Comment: Serbia's Obligations

Serbia will not be accepted back into the international fold until it starts meeting its international obligations.

Comment: Serbia's Obligations

Serbia will not be accepted back into the international fold until it starts meeting its international obligations.

Wednesday, 16 November, 2005
The entire world is now looking to us, coddling us, taking care not to irritate us, cunningly holding us back from considering difficult issues such as the extradition of war crimes suspects. Our president Vojislav Kostunica says, "I won't hand over Milosevic - our priority is democracy," and the world replies, "Never mind, there's no hurry."

Nationalist hardliners in the new government tell foreign diplomats that war crimes trials are a "sensitive issue, one that would divide the nation."

And the supposedly free, "liberated" media, fearing no censure or rebuke, continue writing about the glorious Yugoslav army and Serbian police who "prevented the occupation of the country."

Our priority is reintegration into the international community. The road leads through the United Nations and the Organization for Security and Cooperation in Europe, from which we were excluded after failing to meet any of its obligations.

Our reintegration depends on the new government, on its readiness to comply with international obligations and standards. There can be no return to the international fold without co-operation with United Nations organisations, of which The Hague tribunal is one.

Montenegro has been co-operating with the tribunal since 1997, and has delivered Hague prosecutors documentation on the deportation of Muslim refugees from Bosnia in August 1992. Montenegro is not a safe haven for our "war heroes." The "veterans" and "dogs of war" currently living there will very soon start fleeing to the safe haven of Serbia.

Serbia will be a safe place not only for Slobodan Milosevic, Nikola Sainovic, Milan Milutinovic, Dragoljub Ojdanic and Vlajko Stojiljkovic - all of whom have been indicted for war crimes, crimes against humanity and genocide - but also for thousands of others who carried out orders and committed atrocities against ethnic communities in neighbouring countries.

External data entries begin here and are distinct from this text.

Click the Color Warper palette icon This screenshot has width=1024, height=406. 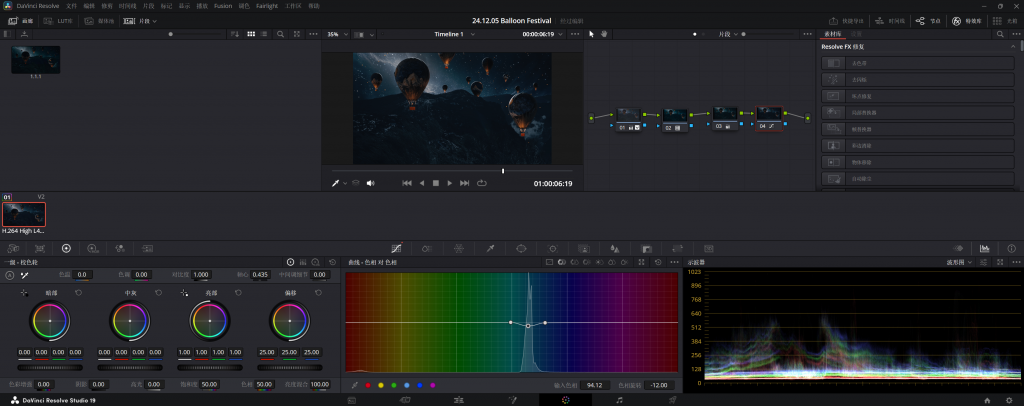457,248
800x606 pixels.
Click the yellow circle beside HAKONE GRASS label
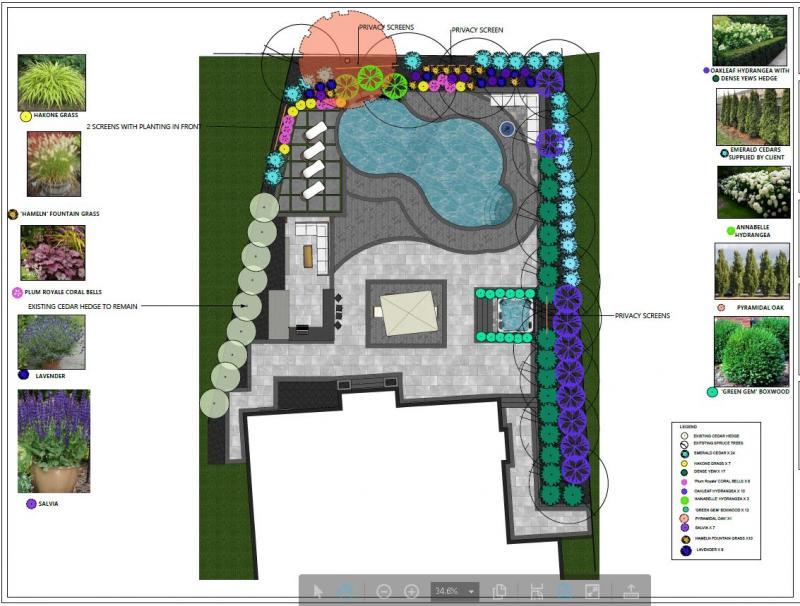point(25,116)
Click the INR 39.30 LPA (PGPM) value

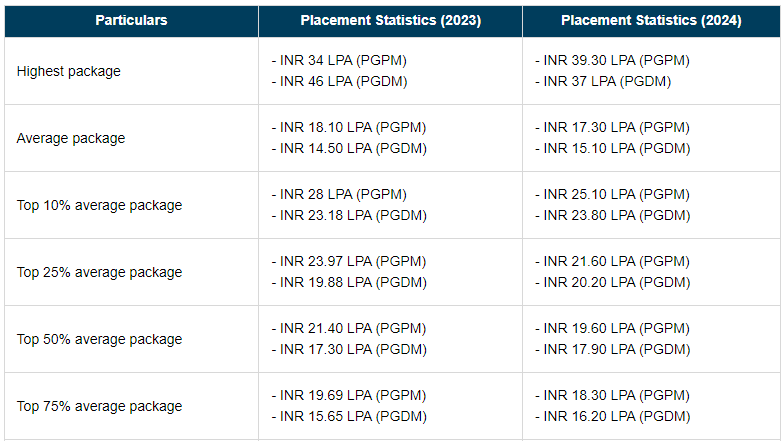[613, 60]
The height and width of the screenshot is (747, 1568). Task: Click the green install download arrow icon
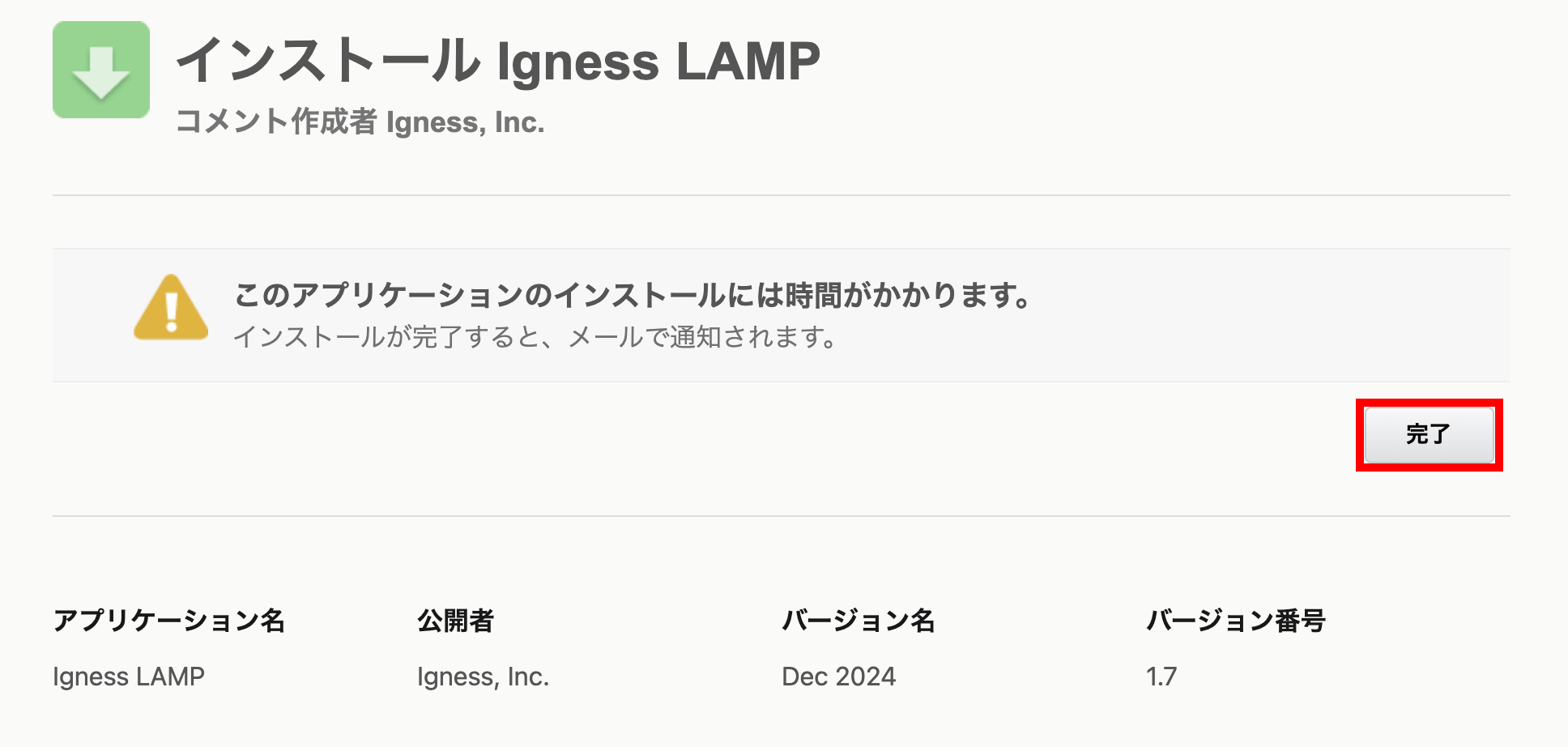(101, 70)
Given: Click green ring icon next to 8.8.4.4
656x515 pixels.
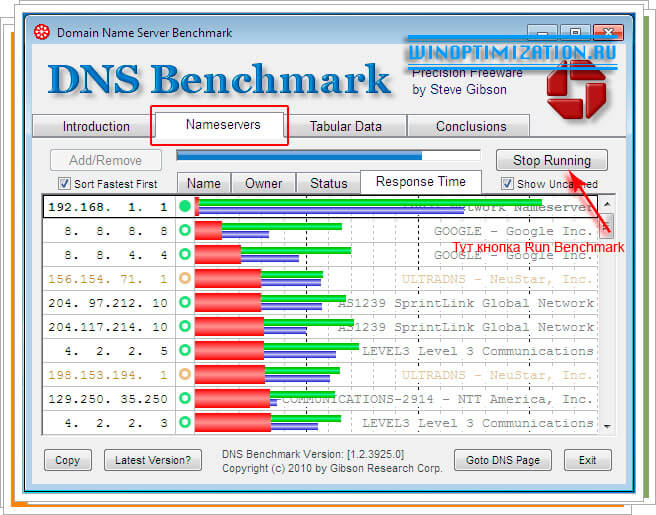Looking at the screenshot, I should coord(184,254).
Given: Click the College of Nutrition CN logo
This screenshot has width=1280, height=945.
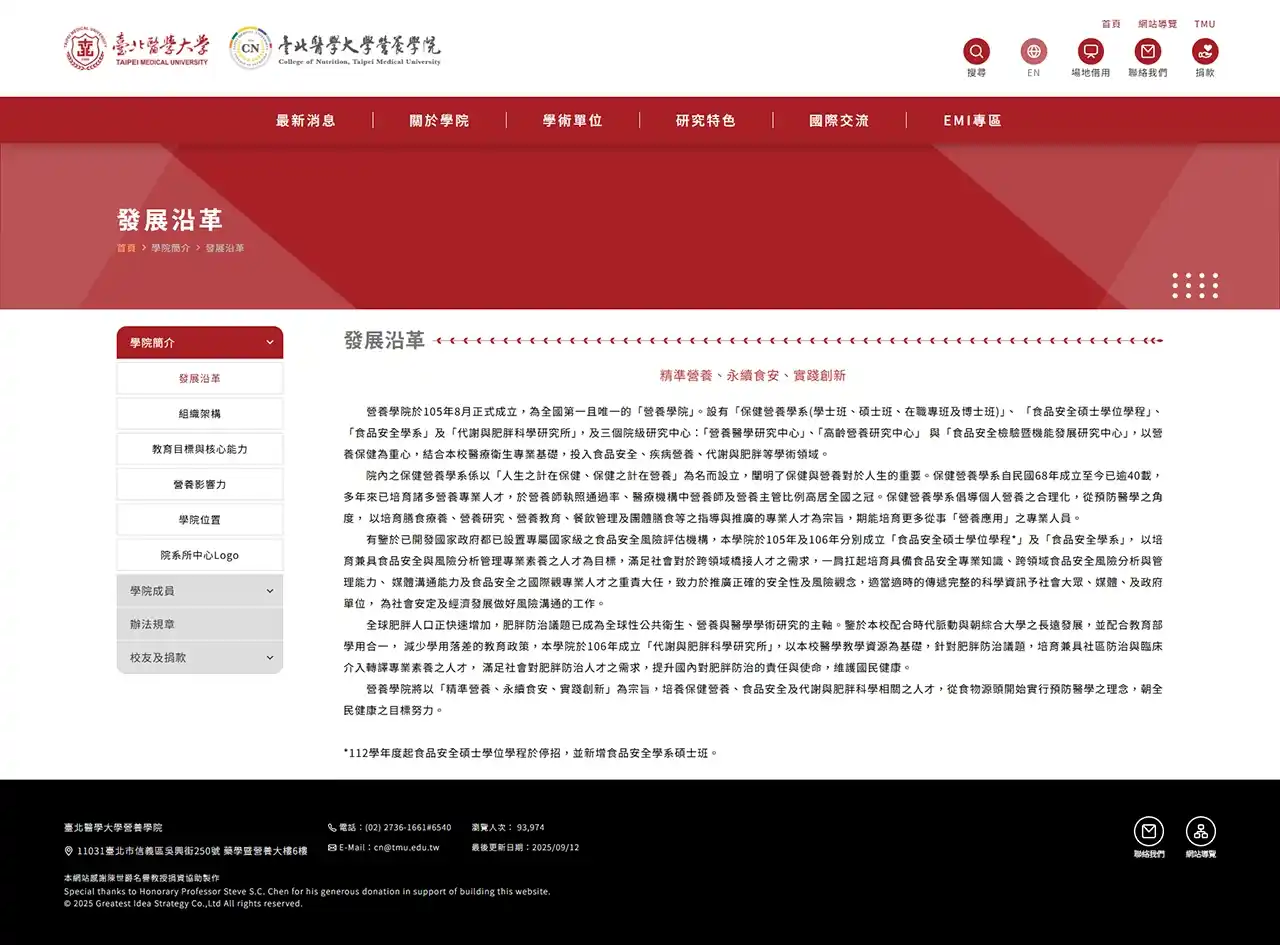Looking at the screenshot, I should (251, 46).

In a month or two, those who applaud and praise us now as victors will have no understanding for our "sensitivity" about the crimes committed by the Serbian police, Yugoslav army, paramilitary groups and common criminals.

In future, there must be greater scrutiny of the police - and all its various branches. And we should aim to forge a new professional army, in which there will be no room for the generals who formed paramilitary units such as the 7th Battalion in Montenegro.

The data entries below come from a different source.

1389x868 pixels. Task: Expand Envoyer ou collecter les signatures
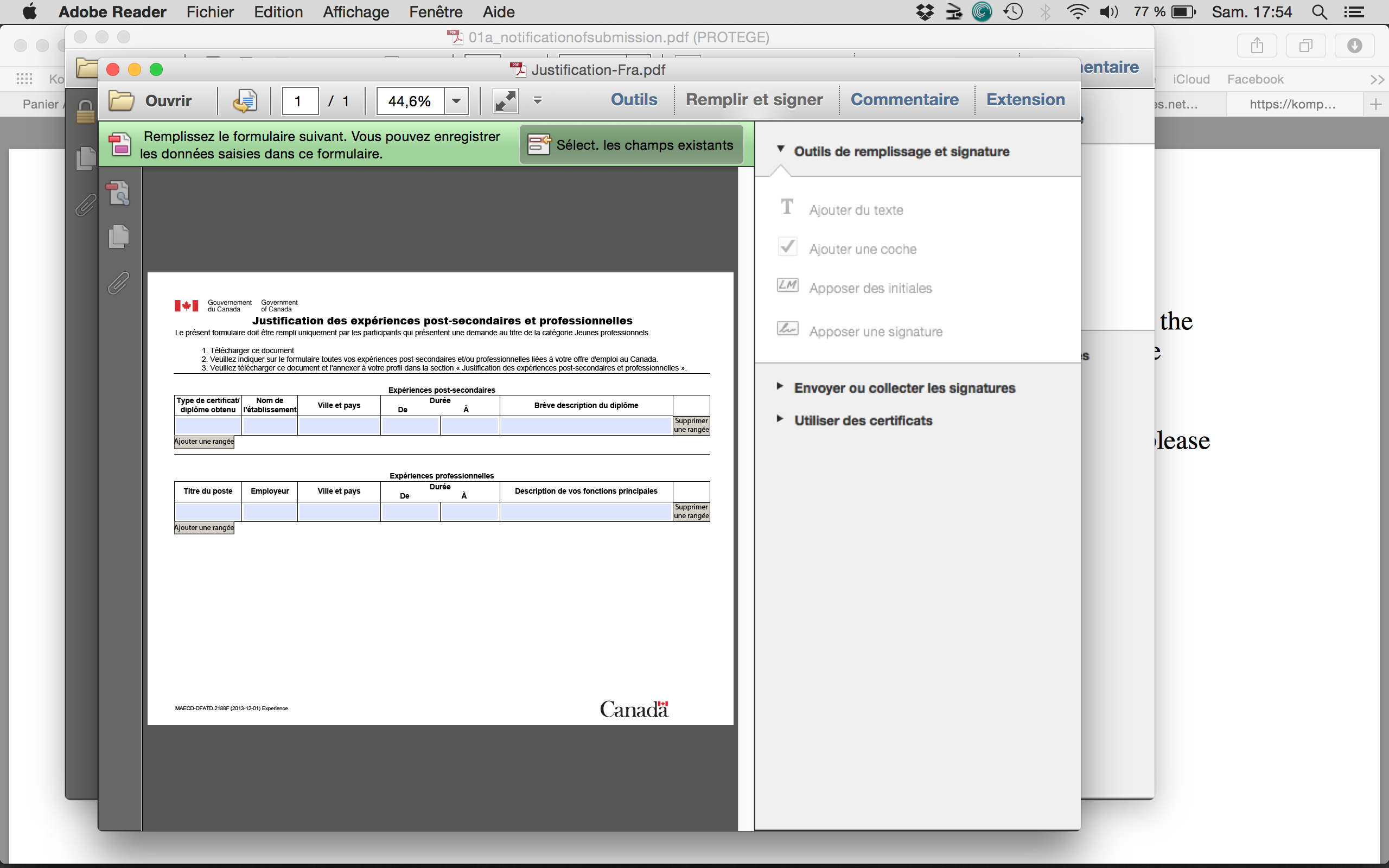point(904,388)
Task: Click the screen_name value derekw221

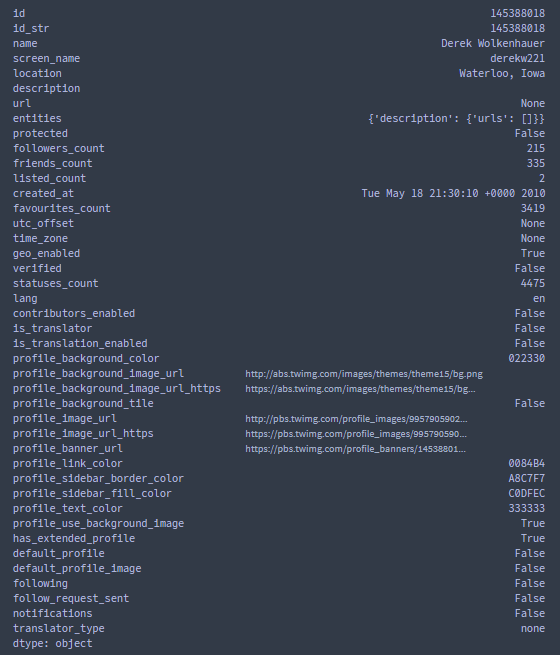Action: tap(517, 58)
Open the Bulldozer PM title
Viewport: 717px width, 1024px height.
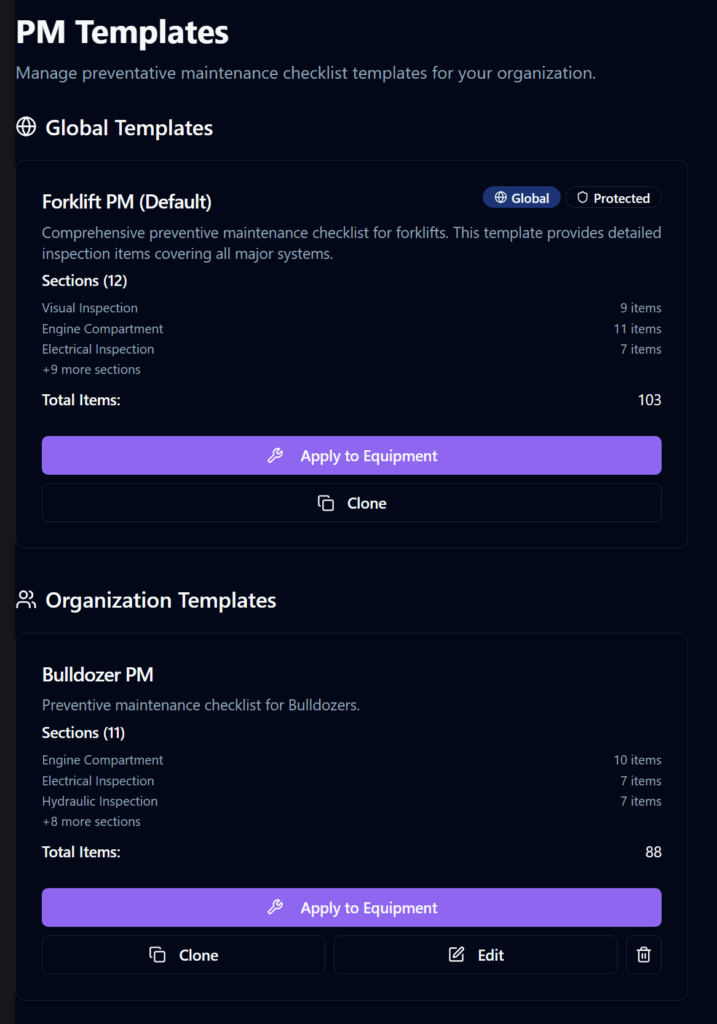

We have been at war with all our neighbours. We left their countries devastated and increased the population of our own with thousands upon thousands of refugees, displaced and returning combatants. The last in this long series the Kosovo Serbs believe it is only a matter of time before they, the army and police return to the province and finish off the ethnic Albanians. Because of the evil in us, we cannot take even one small step to bring us closer to our neighbours.

Hence the outcry against non-governmental organisations calling for the release of ethnic Albanian political prisoners. The new government and the Kosovo Serbs say that their release must be made conditional on the release of "abducted Serbs" from Albanian and United Nations mission, UNMIK, prisons in Kosovo.

It would be in the best interests of the Kosovo Serbs for Kostunica and the new government to agree as soon as possible to meet with and to co-operate with the international administration in Kosovo. This too is a priority. For this is the only way to deal effectively with the issue of missing persons.

There are missing on both sides: about 2,500 Albanians who disappeared during the state of war, and about 1,000 Serbs, Montenegrins, Bosniaks and Roma who disappeared after the deployment of K-For troops in Kosovo. Their fate cannot be clarified unless a special process for missing persons is established.

The question of prisoners is easier. Some 850 Albanians are still in prisons in Serbia. About 1,250 Albanians were released by the Belgrade authorities from late June last year to October 1 this year. There is not a single reason why the remaining 850 should not be freed too.

They cannot be held as hostages. Among them are only two who are accused of murdering Serb civilians. Some 200 are serving terms for ordinary crimes, and 650 are political prisoners. There are some 60 Serbs in prisons in Kosovo accused of war crimes or ethnically-motivated murders - the majority have been awaiting trial for a year or longer.

Clarification of the fate of missing persons is a difficult process. It cannot be carried out unless the Serbian authorities and UNMIK co-operate with The Hague. It seems therefore that the road from both Kosovo and Serbia leads to the tribunal.

Natasha Kandic is the director of the Belgrade-based Humanitarian Law Centre.